_EXERCISE DESCRIPTION_:
Filter the records below and copy every line containing the word "profile".

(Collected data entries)
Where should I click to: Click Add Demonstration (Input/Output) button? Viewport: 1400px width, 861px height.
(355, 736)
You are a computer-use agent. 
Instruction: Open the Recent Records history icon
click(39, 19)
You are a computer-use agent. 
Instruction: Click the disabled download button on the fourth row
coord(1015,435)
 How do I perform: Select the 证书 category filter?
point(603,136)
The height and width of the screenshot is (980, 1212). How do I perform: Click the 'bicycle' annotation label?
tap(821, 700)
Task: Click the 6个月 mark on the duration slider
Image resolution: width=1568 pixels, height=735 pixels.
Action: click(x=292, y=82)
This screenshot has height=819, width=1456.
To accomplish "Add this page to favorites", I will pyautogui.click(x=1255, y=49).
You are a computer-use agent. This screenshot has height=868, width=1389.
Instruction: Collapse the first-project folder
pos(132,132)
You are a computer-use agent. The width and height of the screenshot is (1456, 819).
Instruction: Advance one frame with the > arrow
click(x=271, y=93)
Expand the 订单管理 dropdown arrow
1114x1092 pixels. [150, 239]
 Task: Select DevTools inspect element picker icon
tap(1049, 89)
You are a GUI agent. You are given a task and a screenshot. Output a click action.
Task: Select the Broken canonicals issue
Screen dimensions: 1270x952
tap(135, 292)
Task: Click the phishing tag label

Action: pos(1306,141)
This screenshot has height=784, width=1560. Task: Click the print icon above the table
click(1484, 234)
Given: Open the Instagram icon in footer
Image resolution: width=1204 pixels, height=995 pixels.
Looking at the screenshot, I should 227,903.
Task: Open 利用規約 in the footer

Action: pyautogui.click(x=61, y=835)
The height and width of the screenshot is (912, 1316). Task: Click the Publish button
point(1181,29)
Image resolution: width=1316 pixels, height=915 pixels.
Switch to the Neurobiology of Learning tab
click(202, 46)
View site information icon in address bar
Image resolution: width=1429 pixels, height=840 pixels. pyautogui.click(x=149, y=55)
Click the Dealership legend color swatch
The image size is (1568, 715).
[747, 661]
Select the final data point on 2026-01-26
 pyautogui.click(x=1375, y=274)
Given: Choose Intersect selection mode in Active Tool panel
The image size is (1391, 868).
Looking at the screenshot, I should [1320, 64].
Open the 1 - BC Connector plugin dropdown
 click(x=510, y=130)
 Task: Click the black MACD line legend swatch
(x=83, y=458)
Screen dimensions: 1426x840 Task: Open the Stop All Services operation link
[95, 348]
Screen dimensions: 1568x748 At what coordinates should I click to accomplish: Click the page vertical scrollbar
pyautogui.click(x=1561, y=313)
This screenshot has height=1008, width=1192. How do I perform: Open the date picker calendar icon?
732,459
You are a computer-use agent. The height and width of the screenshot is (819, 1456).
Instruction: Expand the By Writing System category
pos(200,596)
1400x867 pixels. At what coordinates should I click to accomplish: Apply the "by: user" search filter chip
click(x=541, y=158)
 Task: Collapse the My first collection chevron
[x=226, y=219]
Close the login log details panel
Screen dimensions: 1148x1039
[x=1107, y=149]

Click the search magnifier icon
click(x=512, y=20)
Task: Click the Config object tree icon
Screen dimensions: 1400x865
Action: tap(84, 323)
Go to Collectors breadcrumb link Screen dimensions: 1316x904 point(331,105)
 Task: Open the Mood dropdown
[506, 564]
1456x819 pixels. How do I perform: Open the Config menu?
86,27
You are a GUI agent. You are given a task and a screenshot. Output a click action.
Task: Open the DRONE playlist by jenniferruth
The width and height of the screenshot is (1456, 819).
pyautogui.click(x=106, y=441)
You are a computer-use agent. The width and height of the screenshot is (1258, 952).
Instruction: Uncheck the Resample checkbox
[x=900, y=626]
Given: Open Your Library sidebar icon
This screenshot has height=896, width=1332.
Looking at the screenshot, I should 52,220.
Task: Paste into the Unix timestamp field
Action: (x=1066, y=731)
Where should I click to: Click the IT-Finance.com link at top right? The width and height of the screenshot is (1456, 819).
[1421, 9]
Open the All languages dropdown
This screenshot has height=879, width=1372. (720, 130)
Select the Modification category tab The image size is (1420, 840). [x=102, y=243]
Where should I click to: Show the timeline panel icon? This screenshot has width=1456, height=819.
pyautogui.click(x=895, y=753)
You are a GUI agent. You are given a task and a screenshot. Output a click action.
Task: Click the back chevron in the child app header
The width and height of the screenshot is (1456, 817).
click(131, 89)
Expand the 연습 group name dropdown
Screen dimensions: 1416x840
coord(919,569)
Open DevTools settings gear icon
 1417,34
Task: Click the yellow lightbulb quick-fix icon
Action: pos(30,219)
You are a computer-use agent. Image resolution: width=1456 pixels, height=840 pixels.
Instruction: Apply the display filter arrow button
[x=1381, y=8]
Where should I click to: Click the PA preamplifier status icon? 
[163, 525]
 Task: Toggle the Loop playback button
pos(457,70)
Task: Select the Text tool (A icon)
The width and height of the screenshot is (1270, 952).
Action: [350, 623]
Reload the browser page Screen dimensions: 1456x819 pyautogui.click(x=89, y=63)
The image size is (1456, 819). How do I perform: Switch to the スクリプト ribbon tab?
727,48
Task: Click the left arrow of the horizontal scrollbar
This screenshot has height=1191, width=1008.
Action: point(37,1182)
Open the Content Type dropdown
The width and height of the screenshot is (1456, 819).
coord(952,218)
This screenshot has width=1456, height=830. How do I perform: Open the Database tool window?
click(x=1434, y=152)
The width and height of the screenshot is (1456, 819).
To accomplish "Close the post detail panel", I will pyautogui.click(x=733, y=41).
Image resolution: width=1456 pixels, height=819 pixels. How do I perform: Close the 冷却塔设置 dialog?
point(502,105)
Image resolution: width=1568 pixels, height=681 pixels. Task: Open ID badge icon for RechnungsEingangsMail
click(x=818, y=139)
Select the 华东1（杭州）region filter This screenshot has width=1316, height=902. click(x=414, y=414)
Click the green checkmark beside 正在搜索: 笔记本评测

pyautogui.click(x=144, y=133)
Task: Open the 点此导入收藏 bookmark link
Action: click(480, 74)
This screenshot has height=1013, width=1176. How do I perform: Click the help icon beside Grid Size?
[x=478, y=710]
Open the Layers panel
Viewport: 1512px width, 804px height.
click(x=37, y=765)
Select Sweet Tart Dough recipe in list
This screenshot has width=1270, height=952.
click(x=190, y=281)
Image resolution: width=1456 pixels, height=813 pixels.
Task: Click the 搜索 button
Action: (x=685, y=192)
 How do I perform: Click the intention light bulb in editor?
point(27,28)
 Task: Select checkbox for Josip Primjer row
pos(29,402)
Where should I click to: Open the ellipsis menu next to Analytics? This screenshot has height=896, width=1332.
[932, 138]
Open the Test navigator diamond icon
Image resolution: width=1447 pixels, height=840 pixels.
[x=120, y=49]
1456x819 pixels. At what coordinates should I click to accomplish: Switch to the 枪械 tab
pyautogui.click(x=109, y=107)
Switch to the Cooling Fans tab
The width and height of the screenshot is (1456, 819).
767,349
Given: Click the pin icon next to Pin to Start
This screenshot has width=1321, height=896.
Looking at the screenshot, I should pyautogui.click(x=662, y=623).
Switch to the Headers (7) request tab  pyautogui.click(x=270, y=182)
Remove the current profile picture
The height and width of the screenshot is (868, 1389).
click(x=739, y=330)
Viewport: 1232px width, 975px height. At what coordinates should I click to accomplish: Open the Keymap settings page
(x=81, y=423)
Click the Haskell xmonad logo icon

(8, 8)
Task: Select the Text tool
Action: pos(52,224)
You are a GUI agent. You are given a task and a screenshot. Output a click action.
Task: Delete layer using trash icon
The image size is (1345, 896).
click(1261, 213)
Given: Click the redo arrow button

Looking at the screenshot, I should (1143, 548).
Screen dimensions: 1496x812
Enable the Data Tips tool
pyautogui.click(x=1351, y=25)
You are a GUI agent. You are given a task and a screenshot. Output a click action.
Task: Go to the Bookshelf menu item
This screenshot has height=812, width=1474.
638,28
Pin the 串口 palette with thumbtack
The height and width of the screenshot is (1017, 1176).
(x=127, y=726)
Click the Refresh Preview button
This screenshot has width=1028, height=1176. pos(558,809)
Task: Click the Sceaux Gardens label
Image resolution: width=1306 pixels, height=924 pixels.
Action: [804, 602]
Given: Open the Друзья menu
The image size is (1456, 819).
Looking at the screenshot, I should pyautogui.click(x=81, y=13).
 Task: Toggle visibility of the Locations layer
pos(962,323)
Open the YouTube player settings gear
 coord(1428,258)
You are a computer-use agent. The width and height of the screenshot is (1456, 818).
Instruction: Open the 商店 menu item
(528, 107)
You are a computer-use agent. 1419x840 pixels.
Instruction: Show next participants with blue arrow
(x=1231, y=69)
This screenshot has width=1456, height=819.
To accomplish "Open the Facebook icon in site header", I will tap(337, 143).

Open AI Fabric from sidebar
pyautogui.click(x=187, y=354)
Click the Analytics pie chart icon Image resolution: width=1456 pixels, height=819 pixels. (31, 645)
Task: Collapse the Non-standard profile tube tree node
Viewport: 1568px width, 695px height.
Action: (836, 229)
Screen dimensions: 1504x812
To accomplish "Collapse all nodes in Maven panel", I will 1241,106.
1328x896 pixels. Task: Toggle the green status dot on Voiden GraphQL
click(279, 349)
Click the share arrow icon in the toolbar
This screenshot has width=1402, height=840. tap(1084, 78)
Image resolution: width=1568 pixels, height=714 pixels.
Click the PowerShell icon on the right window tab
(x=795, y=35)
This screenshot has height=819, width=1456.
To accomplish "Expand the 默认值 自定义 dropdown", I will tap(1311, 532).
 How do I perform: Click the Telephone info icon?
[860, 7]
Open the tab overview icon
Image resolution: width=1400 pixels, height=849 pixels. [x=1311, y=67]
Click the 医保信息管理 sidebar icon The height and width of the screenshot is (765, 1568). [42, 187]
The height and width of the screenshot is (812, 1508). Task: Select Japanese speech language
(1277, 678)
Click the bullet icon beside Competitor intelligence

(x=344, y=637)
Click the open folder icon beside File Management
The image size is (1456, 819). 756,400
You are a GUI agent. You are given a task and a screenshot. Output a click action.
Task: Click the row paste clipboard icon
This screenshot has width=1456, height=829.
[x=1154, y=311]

_RESULT FOR THIS TASK_:
Remove the current profile picture
Task: Collapse the Non-standard profile tube tree node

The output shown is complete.